■ Data in this exercise:
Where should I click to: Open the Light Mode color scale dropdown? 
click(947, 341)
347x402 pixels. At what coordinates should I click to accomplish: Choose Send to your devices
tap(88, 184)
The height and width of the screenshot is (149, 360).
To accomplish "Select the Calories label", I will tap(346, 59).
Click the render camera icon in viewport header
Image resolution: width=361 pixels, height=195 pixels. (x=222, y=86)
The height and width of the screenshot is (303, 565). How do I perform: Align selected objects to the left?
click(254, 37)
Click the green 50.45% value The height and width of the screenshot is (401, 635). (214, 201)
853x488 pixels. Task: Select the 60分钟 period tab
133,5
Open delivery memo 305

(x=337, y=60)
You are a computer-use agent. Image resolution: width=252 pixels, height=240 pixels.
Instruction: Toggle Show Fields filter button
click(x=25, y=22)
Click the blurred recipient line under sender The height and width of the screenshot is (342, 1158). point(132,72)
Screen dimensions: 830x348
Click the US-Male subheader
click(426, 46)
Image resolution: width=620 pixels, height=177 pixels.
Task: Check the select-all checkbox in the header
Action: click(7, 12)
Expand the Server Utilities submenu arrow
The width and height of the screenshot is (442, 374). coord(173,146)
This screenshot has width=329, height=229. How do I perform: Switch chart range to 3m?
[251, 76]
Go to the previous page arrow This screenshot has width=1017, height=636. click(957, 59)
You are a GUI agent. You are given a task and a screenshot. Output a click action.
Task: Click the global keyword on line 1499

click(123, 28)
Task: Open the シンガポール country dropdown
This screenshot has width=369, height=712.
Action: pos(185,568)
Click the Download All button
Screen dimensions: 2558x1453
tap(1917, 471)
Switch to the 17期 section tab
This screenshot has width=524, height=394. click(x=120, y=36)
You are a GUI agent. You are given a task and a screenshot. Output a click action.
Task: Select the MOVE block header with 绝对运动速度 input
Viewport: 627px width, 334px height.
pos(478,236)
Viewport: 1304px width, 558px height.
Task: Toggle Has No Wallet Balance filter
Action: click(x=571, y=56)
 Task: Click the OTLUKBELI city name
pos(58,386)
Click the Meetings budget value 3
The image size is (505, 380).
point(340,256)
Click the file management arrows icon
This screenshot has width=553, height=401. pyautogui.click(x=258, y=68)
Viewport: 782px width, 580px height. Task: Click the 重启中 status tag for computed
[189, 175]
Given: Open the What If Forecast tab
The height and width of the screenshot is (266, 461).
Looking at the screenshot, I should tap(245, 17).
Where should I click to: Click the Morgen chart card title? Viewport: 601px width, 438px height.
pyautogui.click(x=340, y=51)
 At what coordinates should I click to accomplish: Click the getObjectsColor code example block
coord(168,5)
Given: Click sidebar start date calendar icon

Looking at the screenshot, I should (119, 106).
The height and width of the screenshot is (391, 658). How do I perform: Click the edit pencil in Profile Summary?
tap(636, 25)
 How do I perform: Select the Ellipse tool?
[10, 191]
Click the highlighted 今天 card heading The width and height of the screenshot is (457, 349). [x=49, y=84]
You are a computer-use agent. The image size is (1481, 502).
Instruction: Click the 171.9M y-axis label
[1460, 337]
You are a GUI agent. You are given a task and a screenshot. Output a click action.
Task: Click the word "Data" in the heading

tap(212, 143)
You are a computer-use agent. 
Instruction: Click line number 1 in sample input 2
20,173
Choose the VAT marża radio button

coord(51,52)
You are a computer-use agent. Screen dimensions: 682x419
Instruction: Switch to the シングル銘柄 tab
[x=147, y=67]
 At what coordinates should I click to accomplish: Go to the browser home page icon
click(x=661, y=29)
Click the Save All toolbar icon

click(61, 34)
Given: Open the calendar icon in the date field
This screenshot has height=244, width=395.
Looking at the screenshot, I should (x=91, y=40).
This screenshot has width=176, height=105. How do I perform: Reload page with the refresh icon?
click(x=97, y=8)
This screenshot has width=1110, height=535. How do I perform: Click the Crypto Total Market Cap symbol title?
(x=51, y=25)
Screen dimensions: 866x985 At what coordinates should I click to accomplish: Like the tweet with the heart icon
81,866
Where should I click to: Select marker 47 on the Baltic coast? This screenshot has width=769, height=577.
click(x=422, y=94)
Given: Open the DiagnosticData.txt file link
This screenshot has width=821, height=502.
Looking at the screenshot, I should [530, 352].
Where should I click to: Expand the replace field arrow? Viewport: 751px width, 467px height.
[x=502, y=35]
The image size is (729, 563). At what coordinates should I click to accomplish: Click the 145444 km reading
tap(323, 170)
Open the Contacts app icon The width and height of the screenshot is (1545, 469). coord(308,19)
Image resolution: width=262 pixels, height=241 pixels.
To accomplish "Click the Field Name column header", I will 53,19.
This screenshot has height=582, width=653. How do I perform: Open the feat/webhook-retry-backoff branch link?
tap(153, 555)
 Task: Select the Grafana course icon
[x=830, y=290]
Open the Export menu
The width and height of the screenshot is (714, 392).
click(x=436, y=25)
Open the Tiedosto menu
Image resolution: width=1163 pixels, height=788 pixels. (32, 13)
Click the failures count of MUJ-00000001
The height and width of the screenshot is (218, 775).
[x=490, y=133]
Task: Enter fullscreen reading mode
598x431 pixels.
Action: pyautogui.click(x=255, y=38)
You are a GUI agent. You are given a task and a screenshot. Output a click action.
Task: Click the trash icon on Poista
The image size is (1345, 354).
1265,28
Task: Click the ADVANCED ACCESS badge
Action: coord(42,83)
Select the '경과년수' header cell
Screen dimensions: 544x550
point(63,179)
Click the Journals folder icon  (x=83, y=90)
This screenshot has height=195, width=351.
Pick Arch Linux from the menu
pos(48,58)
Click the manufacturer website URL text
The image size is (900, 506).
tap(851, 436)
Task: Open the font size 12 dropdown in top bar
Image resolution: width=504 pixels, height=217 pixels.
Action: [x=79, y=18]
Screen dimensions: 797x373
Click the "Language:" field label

■ Task description: Retrieve each line from the records above where the word "computer" occurs.

■ Output:
You are a computer-use agent. Image resolution: width=252 pixels, height=240 pixels.
You are a computer-use agent. The image size is (1481, 502).
You are a computer-use agent. 
You are a computer-use agent. Screen dimensions: 682x419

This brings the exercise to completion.